There are tools for scanning and attempting to find N+1 query problems, if you are looking for a bit more of a broad approach to optimising.

Shallow clone, deep dup

What can happen when you’ve run your AR queries and want to do something with your data? Sometimes you’re going to get a a very complex Object in Ruby with multiple levels of nesting, for example in a complex hash with multiple levels of arrays or hash within it. In this case sometimes we want to create a new object from the original data to work on, to do this we can use methods like @object_1 = @object_2.dup. In this scenario we will get a new object with a new object id, and to the uninitiated to the world of Ruby pitfalls, if we attempt to modify this Object we can get results that were not intended.

This is especially true if we try and run destructive method calls (usually referenced by a !). Let’s say you got a complex object and were looping over it, attempting to figure out what parts of the object had changes, if you modified the deep nesting of the copied object it would also modify the deep nesting of the original object and you would not see any changes. To get around this problem, in Ruby we can use the .deep_dup method, which will create a new Object with new references for deeply nested parts of the Object. Situations like this in Ruby can really give you problems when ensuring the integrity of your data, so it’s best to cover these parts of the code with tests.

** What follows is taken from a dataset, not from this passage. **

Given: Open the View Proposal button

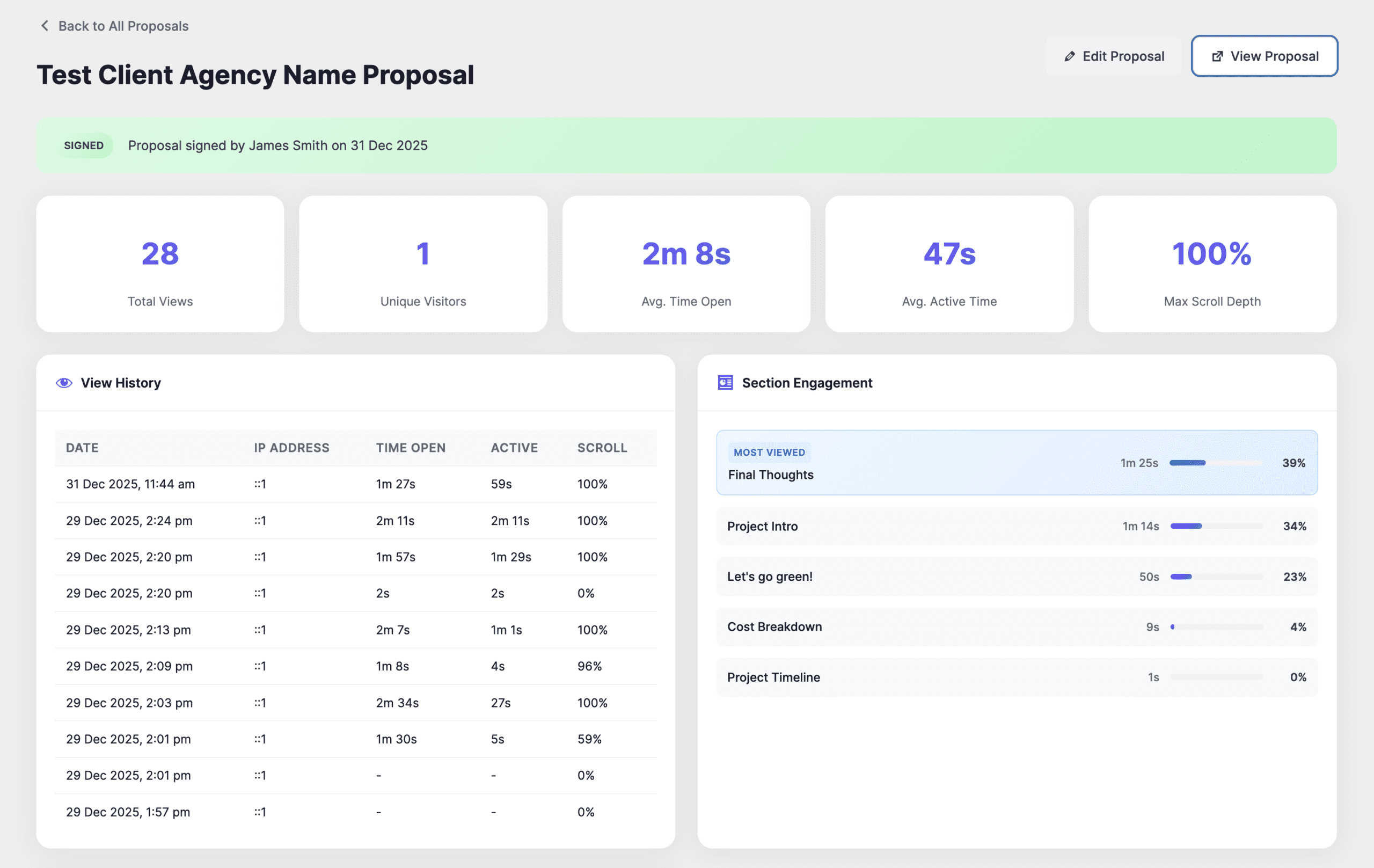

Difference between &. and .try

If everything is going well, chances are you’ve got an object which is suitable for sending through to the view layer. Originally in the Rails world, we had the Rails specific method try, which you could invoke by using a symbol of the method name, like:

<%= @object_one.try(:visit).place %>.

The try method in this example is there in case the visit method decides to return nil. It’s like saying, please display this attribute to the user if you can, but if visit is nil, catch the exception raised by calling place on it. A bit later Ruby also got this behaviour in the form of the &. operator which does nearly the same as the try method except it will raise a NoMethodError if the subsequent method, in this case, place is not implemented.

Fetch/dig

fetch can be used to access a key and combined with another argument, if the key is nil then it can return a default value which is very useful.

You can use dig with a number of keys to go into an object a number of levels, for example a nested hash containing the keys (:attr_one, :attr_two, :attr_three) being called by dig with the attribute names will access the value in attr_three.

Hashwithindifferent

Hashwithindifferent access is an easy way of converting an object so it has access via keys of strings or symbols. It can be used in many places and is part of ActiveSupport in Rails, for example from the docs, you can use:

rgb = { black: '#000000', white: '#FFFFFF' }.with_indifferent_access

and access rgb with a string or a symbol.

Reflection

Reflection is the ability to inspect code in the system or itself. You can use the Model.reflections method to get all of the associations on an ActiveRecord object in Rails, for example taking a string and then introspecting the associations and matching the correct model.